*** DATA FOR THE TASK ***

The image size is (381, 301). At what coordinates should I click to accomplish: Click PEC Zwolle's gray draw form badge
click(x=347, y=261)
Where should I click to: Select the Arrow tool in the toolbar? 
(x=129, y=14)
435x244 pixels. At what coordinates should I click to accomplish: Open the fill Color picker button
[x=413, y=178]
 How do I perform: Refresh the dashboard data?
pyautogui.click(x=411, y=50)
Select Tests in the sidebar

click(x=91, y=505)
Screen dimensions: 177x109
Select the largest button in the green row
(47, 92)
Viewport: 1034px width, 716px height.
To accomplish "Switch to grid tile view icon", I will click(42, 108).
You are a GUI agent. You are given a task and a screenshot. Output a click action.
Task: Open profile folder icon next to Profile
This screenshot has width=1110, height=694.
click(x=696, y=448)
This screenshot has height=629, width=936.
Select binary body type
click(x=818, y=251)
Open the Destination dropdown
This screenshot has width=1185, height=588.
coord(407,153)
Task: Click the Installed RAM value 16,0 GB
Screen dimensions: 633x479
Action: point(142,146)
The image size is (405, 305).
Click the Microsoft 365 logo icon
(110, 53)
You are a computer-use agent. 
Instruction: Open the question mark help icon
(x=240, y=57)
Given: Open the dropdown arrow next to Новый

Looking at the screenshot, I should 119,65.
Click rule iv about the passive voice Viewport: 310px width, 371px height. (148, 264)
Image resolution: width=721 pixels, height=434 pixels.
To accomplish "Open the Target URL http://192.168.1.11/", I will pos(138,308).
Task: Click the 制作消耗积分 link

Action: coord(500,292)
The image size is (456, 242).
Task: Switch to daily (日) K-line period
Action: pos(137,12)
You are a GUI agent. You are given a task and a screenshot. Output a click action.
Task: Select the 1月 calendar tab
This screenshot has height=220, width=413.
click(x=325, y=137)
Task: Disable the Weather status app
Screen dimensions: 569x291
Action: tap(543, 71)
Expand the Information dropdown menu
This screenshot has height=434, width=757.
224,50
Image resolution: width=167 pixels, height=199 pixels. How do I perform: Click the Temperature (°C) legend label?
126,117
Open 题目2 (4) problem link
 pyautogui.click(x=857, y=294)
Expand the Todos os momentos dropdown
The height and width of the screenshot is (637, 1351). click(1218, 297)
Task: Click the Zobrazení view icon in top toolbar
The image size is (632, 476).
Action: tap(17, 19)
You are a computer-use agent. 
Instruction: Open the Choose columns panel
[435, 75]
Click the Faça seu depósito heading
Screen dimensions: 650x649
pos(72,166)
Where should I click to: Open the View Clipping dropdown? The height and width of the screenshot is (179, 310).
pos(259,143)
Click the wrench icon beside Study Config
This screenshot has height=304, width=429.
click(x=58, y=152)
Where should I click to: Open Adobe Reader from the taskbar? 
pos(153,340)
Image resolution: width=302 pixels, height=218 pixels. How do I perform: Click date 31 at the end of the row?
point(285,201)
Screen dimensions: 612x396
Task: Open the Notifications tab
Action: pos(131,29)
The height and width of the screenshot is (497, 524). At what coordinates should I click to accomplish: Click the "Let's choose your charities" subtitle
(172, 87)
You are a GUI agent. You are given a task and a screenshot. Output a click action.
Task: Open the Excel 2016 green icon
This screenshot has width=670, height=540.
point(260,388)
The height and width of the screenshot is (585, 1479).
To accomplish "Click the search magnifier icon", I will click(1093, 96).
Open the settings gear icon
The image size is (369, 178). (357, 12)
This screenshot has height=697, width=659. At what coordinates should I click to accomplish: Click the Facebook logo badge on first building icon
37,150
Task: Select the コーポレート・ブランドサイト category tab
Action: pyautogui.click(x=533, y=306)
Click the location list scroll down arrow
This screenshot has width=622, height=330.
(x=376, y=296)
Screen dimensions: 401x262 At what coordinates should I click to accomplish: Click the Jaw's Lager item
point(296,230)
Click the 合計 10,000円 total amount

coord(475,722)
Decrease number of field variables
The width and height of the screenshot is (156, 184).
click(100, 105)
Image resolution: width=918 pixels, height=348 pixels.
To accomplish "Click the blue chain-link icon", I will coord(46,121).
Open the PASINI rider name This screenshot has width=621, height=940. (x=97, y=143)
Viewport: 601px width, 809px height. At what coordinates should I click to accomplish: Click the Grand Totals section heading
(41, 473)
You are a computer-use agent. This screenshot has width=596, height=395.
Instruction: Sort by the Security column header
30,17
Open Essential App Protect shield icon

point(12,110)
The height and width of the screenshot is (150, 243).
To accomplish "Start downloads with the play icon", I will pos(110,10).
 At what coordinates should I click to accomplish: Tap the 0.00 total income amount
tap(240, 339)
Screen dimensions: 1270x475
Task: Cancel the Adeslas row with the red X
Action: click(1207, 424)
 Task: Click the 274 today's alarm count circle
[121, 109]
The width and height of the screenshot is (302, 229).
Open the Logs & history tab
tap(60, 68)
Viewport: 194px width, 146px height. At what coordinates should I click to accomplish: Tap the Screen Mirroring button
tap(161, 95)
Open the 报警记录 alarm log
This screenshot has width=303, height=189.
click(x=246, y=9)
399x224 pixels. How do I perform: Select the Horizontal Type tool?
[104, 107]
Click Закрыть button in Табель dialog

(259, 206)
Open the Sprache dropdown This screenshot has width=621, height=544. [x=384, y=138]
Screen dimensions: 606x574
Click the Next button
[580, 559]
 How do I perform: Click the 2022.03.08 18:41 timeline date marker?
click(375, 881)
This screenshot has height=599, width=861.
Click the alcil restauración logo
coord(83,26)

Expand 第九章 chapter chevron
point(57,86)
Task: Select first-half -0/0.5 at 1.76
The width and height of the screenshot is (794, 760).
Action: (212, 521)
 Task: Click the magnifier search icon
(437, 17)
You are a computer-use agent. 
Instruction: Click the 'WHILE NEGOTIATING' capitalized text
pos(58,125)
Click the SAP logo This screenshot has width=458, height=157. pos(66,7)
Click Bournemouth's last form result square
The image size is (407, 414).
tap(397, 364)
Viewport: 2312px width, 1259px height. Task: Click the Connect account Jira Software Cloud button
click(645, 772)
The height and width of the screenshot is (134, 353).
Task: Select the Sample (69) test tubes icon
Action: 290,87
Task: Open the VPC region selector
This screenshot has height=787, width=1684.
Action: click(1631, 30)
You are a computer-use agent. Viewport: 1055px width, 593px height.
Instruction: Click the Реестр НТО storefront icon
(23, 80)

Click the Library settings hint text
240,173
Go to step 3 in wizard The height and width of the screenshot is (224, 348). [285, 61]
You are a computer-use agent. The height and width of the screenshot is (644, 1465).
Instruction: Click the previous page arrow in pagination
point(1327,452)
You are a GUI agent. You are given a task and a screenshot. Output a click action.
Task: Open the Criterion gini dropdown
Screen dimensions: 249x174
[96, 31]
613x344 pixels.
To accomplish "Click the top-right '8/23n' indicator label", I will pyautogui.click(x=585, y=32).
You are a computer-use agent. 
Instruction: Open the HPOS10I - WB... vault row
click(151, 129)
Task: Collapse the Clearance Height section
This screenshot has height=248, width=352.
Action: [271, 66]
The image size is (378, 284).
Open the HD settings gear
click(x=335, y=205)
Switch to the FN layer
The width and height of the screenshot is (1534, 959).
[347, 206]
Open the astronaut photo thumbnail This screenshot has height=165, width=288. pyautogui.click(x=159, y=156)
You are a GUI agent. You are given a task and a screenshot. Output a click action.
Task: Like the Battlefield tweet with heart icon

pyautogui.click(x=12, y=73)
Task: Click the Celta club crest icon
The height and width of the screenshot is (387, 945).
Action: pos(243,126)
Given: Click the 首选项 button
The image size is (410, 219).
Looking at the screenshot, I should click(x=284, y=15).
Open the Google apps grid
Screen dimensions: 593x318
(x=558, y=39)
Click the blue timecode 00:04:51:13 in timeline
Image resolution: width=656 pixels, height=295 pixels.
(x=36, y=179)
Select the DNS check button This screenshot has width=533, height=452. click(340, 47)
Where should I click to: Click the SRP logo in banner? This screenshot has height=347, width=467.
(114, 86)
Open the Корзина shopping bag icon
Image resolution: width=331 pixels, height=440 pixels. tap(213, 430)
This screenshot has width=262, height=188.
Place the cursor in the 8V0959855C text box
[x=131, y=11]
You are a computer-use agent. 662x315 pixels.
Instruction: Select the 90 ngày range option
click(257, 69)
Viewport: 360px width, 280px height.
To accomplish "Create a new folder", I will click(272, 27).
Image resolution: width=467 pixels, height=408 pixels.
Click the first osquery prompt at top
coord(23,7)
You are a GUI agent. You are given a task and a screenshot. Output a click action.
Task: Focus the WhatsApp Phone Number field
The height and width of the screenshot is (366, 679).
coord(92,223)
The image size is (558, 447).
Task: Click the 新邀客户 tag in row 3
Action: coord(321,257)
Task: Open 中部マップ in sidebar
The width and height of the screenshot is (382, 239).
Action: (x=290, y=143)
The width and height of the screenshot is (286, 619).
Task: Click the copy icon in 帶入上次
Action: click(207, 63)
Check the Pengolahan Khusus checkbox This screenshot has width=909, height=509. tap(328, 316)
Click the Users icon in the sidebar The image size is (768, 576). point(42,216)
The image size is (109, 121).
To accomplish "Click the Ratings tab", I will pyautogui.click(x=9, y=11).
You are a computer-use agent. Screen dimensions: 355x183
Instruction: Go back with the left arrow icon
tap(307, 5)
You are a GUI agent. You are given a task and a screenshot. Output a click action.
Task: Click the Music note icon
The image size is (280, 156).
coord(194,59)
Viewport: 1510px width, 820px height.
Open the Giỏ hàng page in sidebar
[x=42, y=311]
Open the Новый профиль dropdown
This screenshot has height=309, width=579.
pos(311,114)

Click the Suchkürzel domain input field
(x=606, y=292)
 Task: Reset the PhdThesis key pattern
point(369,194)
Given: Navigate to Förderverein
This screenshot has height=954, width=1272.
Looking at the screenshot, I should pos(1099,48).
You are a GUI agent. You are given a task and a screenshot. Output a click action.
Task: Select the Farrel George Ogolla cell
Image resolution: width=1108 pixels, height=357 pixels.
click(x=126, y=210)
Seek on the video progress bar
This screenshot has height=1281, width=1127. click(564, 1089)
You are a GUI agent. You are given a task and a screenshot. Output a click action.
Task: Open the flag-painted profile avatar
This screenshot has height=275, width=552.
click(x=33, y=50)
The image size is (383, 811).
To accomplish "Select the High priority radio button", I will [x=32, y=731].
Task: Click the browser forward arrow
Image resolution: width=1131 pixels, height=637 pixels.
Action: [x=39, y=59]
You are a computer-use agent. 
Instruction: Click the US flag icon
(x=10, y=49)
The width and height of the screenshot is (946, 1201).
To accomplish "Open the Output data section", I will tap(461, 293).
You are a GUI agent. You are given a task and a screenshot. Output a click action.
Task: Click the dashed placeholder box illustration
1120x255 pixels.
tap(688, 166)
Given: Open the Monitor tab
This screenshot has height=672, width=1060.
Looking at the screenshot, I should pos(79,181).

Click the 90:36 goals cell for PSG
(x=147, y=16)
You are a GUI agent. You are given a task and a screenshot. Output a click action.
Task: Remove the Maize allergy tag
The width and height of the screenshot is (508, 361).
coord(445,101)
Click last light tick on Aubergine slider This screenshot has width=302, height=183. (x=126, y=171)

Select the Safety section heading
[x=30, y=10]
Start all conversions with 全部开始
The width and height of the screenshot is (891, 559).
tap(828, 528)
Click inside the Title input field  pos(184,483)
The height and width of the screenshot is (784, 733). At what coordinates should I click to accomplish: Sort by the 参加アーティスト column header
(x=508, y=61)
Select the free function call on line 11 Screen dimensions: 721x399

*** End of DATA FOR THE TASK ***

Scan the material above for the word "folder", and copy each line where it appears.

• **RESULT OF THE TASK**
Task: Open profile folder icon next to Profile
To accomplish "Create a new folder", I will click(272, 27).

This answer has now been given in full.